I-. Ya que habéis resucitado con Cristo…

La lectura que hoy escuchamos comienza con una afirmación rotunda de Pablo. Algo extremadamente importante, fundamental para nuestra vida. Y que él da por hecho, de tal modo que tenemos la impresión de que no necesita explicar nada. De ahí pasa directamente a “sacar las consecuencias” que esa realidad tiene para nuestra vida.
Y me pregunto sobre nuestra conciencia de “haber resucitado”, de estar viviendo “ya” una vida nueva a la que nos ha dado acceso Cristo Jesús.
Y me temo que, globalmente, no se nos nota mucho que somos resucitados. Es, tal vez, más frecuente entre nosotros la pregunta inquietante sobre la resurrección. En muchas ocasiones, cuando en los grupos cristianos abordamos el tema, nuestra manera de expresarnos pone de manifiesto que, en todo caso, eso de la resurrección es algo para después de la muerte…
Quizá nos ocurre que sobrepasa de tal manera lo imaginable que no nos atrevemos a “dejarnos invadir” por el torrente de la vida plena del resucitado. Es como si fuera demasiado bueno, y por supuesto inalcanzable, para nosotros.
Sin embargo, la “traducción” que Pablo nos ofrece de lo que significa aspirar a los bienes de arriba y dar muerte a lo terreno nos muestra cosas muy interesantes. Lo “terreno” no es nuestra condición de criaturas, ni nada de lo bueno que se hace presente en nuestras vidas. Leemos con atención la lista de las cosas que se nos invita a abandonar y seguro que hay acuerdo en que ninguna de ellas constituye un “bien terreno”. Más bien son presencia del mal y del sufrimiento para los otros y para nosotros mismos.
¿Cómo liberarnos de todo ello? No hay recetas. Pablo nos dice que nos revistamos del hombre nuevo. Que sepamos aventurarnos en esa “dimensión” en la que ya no hay distinción entre los seres humanos (sí diferencias) porque es Cristo quien está en todos. Y aceptarlo supone elegir para nuestra vida el camino del amor, como Él nos mostró. Amar más y mejor como síntesis de todo aquello a lo que podemos aspirar y camino de plenitud.
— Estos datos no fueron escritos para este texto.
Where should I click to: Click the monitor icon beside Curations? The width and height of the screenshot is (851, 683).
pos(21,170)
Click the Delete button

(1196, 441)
II-. Dichosos los pobres… ¡ay de vosotros, los ricos!

La versión de las bienaventuranzas de Lucas nos ayuda a caer en la cuenta de la “inversión de valores” que Jesús introduce en nuestra vida: felices los pobres, desgraciados los ricos…
Nunca lo hubiéramos dicho. Por supuesto no es eso lo que opina nuestro mundo. Pero es que, quizá tampoco nosotros estamos demasiado convencidos de que las cosas sean como Jesús las propone.
Es muy difícil aceptar la relación que él establece, que “rompe” directamente nuestros circuitos de conexión. Lo que Jesús no dice es que los pobres sean felices precisamente por serlo. No está predicando las bondades de la pobreza, del hambre, del llanto, de la falta de amor… pero sí está afirmando que Dios opta por aquellos que viven estas situaciones.
De hecho el texto nos explica las razones por las que a unos se les puede llamar felices, mientras se considera desgraciados a los otros. Y no son felices porque son pobres, sino porque van a recibir el Reino. Y no son desgraciados por ser ricos, sino porque ya están saciados (no necesitan nada más).
Desde nuestra experiencia humana podemos atisbar que las carencias y las dificultades se pueden convertir en posibilidad de apertura y de acogida. Quien no tiene “nada” puede estar dispuesto a acoger, a recibir el don de Dios, en sus múltiples formas. Incluso puede desearlo profundamente. Es algo así como si se afinara la capacidad de percibir lo que realmente es esencial para nosotros. Para quien supone que lo tiene todo, esta apertura y este deseo resultan más difíciles porque ya “no le queda sitio”, no nota el vacío…
Quizá una mirada atenta a nuestro interior nos puede ayudar a descubrir cómo andamos de deseo de Dios, de Reino, de ser saciados..., y -según lo que encontremos- a movilizarnos lo que sea necesario para formar parte del grupo de los “dichosos”.